When Lt. Gen. Sean B. MacFarland left Afghanistan in 2013, he said he remembers troops there had an expectation that medevac helicopters would evacuate the wounded within the so-called “golden hour” — a time period identified by medical professionals as the hour after an injury during which prompt treatment by doctors can often mean the difference between life and death.
In the next fight, particularly against a near-peer adversary, MacFarland said, there likely won’t be a golden hour. Instead, it may take much longer to get medevac missions underway, particularly during the early entry phase against an entrenched enemy, known as an anti-access, area denial operation, or A2AD.
MacFarland, who serves now as the deputy commander of the U.S. Army Training and Doctrine Command, spoke July 24 during a medical symposium hosted by the Association of the United States Army in San Antonio, Texas.
Because Apache attack helicopters will be needed for the fight, they likely won’t be available to serve s escorts for HH-60M Black Hawk medical evacuation helicopters, MacFarland explained. And the air superiority the U.S. has enjoyed for so long may also no longer be a guarantee in future warfare scenarios.
Additionally, telemedicine links between medics and doctors might not work because enemy cyberattacks could disrupt those communications, he said. Even if medevac flights are possible, there is no guarantee that medical centers will still be available, especially since in recent years adversaries have targeted hospitals.
During A2AD, the best way to save lives would be to defeat the enemy first with all means necessary, he said.
Solutions to urgent care
If immediate medical care by doctors is not available, medics and even non-medic Soldiers will “need every tool to provide medical care at the point of injury,” MacFarland said. The U.S. military is already working on a number of solutions when medevac is not an option.

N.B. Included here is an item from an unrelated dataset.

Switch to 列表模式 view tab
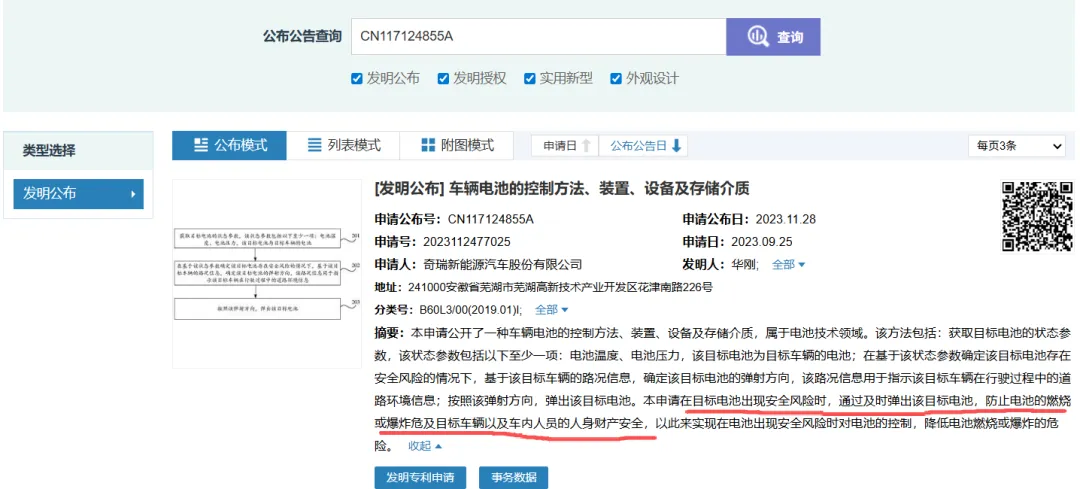The height and width of the screenshot is (489, 1080). [x=344, y=145]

The Marine Corps is experimenting with unmanned aerial systems that could drop needed medical supplies, he said. The Army is interested in this new technology as well.

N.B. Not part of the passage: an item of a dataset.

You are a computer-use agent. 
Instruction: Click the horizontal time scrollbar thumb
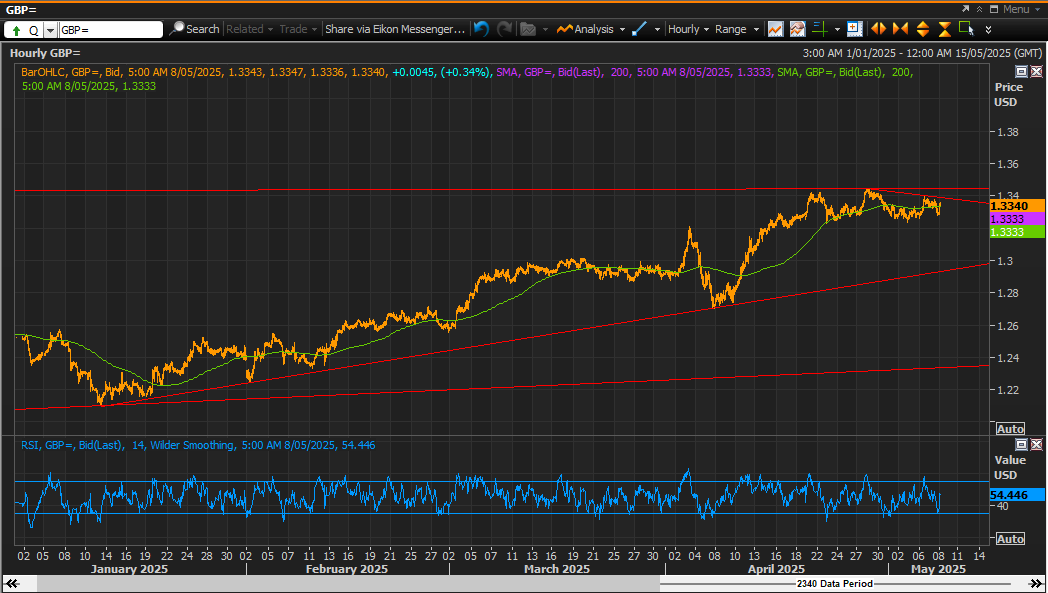coord(348,584)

Training ordinary Soldiers for duties normally performed by medics may be the best immediate option, MacFarland noted. Training kits known as Tactical Combat Casualty Care, or TC3, are already being sent out to select brigade combat teams, he said.
TC3 kits contain mannequins that mimic human breathing, bleeding, pulses and traumatic amputations. With the kits, three medics can train up to a 30-man platoon of Soldiers on common medical tasks such as clearing airways, controlling hemorrhages, and identifying and rendering aid to chest decompressions.
Another approach is that combat support hospitals may need to reorganize into smaller, more dispersed modular units so they become less of a target, he said.
Maj. Gen. Paul J. LaCamera, deputy commander of XVIII Airborne Corps, said Soldiers need to be toughened in a physical, mental and spiritual sense before they go to the fight. He added that the hardening goes beyond what’s often referred to as “resilience.” Instead, “warrior-athletes” is a term that is more fitting.
While combat training center rotations are generally good for training, LaCamera said he believes that a better way to train medical personnel is to send them to actual trauma surgery centers, like the ones in Honduras.
As for medics and Soldiers who are not in medicine, he said it might prove useful to send them out with paramedics. A number of years ago, Soldiers went with paramedics in New York City, where they witnessed injuries from gunshot wounds.
LaCamera said it’s difficult to simulate the real trauma of war, and the closest one can come to the intensity of conflict is being around people who deal with trauma on a recurring basis.
Finally, one of the most important things the Army can do is to brace Soldiers for the coming fight, MacFarland said. Soldiers must know that they “must care for each other” as the first line of aid for one another before medical help arrives.